-- Opening Marker --

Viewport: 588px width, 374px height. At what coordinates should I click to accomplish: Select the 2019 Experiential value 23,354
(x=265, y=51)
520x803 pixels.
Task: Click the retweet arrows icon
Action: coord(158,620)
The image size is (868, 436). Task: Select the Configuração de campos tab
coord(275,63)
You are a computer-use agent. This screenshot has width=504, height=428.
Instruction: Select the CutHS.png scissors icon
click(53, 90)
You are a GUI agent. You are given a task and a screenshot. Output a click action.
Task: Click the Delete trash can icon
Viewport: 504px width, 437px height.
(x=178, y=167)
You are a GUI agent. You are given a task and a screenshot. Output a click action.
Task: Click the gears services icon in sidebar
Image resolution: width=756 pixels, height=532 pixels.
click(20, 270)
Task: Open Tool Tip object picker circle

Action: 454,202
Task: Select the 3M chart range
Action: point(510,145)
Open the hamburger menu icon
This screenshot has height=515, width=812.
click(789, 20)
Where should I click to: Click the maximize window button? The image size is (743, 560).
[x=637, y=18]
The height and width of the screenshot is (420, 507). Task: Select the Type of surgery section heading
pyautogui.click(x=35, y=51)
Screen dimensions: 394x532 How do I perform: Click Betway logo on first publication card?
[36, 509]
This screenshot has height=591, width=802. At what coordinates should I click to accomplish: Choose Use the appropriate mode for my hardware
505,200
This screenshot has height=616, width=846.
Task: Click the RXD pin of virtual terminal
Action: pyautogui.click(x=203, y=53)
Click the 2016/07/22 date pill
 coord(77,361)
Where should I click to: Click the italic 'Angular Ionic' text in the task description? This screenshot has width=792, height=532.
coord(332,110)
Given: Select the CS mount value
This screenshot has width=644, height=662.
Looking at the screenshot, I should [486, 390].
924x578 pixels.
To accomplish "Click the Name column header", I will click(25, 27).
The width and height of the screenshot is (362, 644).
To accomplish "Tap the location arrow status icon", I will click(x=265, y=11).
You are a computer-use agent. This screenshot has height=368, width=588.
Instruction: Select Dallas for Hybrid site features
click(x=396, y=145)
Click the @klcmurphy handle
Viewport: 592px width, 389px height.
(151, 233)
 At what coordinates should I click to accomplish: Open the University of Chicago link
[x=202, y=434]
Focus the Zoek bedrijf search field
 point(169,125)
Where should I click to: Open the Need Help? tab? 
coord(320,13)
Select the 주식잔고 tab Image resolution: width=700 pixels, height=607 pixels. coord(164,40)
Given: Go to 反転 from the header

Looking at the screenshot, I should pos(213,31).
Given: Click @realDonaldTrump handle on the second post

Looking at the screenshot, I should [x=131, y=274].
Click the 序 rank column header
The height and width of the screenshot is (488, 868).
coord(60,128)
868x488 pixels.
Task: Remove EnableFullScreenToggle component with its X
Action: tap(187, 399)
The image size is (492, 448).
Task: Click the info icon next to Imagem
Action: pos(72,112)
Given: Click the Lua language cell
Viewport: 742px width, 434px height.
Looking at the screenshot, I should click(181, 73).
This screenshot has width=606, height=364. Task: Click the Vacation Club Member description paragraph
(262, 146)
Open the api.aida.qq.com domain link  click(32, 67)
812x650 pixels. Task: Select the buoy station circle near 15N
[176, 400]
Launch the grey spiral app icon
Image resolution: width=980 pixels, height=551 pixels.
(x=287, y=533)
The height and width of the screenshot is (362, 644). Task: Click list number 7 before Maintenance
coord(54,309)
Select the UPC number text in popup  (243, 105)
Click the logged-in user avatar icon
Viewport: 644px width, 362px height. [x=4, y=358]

-- Closing Marker --

DIRECTIONS FOR THIS TASK:
Your answer must be the line that contains "Given: Click @realDonaldTrump" and every line after it to the end of the records, reproduced exactly.

SOLUTION TO THIS TASK:
Given: Click @realDonaldTrump handle on the second post

Looking at the screenshot, I should [x=131, y=274].
Click the 序 rank column header
The height and width of the screenshot is (488, 868).
coord(60,128)
868x488 pixels.
Task: Remove EnableFullScreenToggle component with its X
Action: tap(187, 399)
The image size is (492, 448).
Task: Click the info icon next to Imagem
Action: pos(72,112)
Given: Click the Lua language cell
Viewport: 742px width, 434px height.
Looking at the screenshot, I should click(181, 73).
This screenshot has width=606, height=364. Task: Click the Vacation Club Member description paragraph
(262, 146)
Open the api.aida.qq.com domain link  click(32, 67)
812x650 pixels. Task: Select the buoy station circle near 15N
[176, 400]
Launch the grey spiral app icon
Image resolution: width=980 pixels, height=551 pixels.
(x=287, y=533)
The height and width of the screenshot is (362, 644). Task: Click list number 7 before Maintenance
coord(54,309)
Select the UPC number text in popup  (243, 105)
Click the logged-in user avatar icon
Viewport: 644px width, 362px height. [x=4, y=358]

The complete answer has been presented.